1. Hukuk Dairesi 2015/14916 E. , 2018/12204 K.

Kilitli
Kullanıcı avatarı
İctihat
Mesajlar: 681327
Kayıt: 30 Mar 2021, 02:46

1. Hukuk Dairesi 2015/14916 E. , 2018/12204 K.

'İçtihat Metni'
MAHKEMESİ :ASLİYE HUKUK MAHKEMESİ
DAVA TÜRÜ : TAPU İPTALİ VE TESCİL

Taraflar arasında görülen davada
Davacı, dava konusu 2333 parsel sayılı taşınmazın paydaşlarından ölü ... oğlu ...’nin ve mirasçılarının bulunamaması nedeniyle kayyım atandığını ve payının 10 yıldan fazla zamandır kayyımla idare edildiğini ileri sürerek TMK 588. maddesi uyarınca ölü...oğlu ... mirasçılarının gaipliğine, dava konusu taşınmazdaki paylarının iptali ile ... adına tesciline karar verilmesini istemiştir.
Davalı, herhangi bir savunma getirmemiştir.
Mahkemece, dava konusu taşınmaz payına kayyım atanmasına ilişkin kararın kesinleşmediği, söz konusu payın kayyımla resmen yönetilmesine henüz başlanmadığı, taşınmazın tapu sicilinde buna ilişkin bir kayıt da bulunmadığı, her ne kadar dava konusu taşınmazın hali hazırda dava dışı kişi adına kayıtlı olduğu anlaşılsa da, TMK 588/1. maddesinde düzenlenen on yıllık kayyımla idare şartının yerine getirilmediği gerekçesiyle öncelikle dava şartı yokluğundan davanın reddine karar verilmiştir.
Karar, davacı vekili tarafından süresinde temyiz edilmiş olmakla, Tetkik Hakimi ...’un raporu okundu, düşüncesi alındı. Dosya incelendi, gereği görüşülüp , düşünüldü.
-KARAR-
Dava, 4721 sayılı Türk Medeni Kanunu 588. maddesine göre gaiplik ve tapu iptali ile ... adına tescil isteklerine ilişkindir.
Mahkemece, dava konusu payın kayyımla yönetilmesine ilişkin kararın kesinleşmediği, her ne kadar dava konusu taşınmazın hali hazırda dava dışı kişi adına kayıtlı olduğu anlaşılsa da TMK 588. maddesinde düzenlenen kayyımla idare süresinin dava şartı olduğu, dolayısıyla öncelikle dava şartının gözetilmesi gerektiği gerekçesiyle davanın reddine karar verilmiştir.

Alıştırma görevi: Lütfen karar metninde "Mahkemece, dava konusu taşınmaz payına" diye başlayan paragrafı ana bilgilerini koruyarak madde listesi hâlinde yeniden yazın.

Sağlanan satırlar:
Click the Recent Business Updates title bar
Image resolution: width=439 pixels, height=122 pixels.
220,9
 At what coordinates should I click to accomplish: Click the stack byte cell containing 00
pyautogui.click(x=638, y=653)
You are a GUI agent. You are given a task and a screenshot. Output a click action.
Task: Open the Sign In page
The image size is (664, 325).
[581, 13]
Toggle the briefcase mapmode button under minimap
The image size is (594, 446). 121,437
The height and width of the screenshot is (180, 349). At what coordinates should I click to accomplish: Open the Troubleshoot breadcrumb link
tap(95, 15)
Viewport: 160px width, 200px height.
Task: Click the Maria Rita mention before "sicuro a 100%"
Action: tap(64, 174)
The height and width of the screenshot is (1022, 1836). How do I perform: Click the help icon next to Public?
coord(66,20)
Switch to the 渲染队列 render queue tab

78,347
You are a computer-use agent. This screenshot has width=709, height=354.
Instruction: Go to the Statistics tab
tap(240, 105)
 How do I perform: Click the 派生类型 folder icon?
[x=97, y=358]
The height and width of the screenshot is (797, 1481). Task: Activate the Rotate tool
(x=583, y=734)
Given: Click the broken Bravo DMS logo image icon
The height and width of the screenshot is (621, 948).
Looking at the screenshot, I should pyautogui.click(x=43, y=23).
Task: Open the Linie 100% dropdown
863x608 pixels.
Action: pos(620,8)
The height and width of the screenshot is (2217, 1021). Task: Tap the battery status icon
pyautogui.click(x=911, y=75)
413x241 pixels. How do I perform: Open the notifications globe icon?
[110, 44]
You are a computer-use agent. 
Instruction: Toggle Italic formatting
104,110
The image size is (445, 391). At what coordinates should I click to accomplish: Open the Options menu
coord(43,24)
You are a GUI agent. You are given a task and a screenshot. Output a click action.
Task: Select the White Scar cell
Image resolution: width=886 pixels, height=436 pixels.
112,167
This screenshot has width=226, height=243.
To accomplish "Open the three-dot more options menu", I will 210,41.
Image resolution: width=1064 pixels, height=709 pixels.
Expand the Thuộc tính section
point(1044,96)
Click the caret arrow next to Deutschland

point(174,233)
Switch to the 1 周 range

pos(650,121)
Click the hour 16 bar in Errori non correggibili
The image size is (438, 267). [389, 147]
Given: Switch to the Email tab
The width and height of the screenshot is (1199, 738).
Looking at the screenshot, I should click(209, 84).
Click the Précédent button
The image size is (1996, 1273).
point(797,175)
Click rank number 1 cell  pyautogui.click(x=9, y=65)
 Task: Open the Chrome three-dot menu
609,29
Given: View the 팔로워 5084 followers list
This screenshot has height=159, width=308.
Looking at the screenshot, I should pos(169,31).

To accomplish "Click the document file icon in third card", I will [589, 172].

Çıktı aşağıda:
- Taşınmaz payına kayyım atanmasına ilişkin karar kesinleşmemiştir.
- Payın kayyımla resmen yönetilmesine henüz başlanmamıştır.
- Tapu sicilinde buna ilişkin bir kayıt bulunmamaktadır.
- Taşınmaz hâlihazırda dava dışı bir kişi adına kayıtlıdır.
- TMK 588/1. maddesindeki on yıllık kayyımla idare şartı yerine getirilmemiştir.
- Bu gerekçelerle dava, öncelikle dava şartı yokluğundan reddedilmiştir.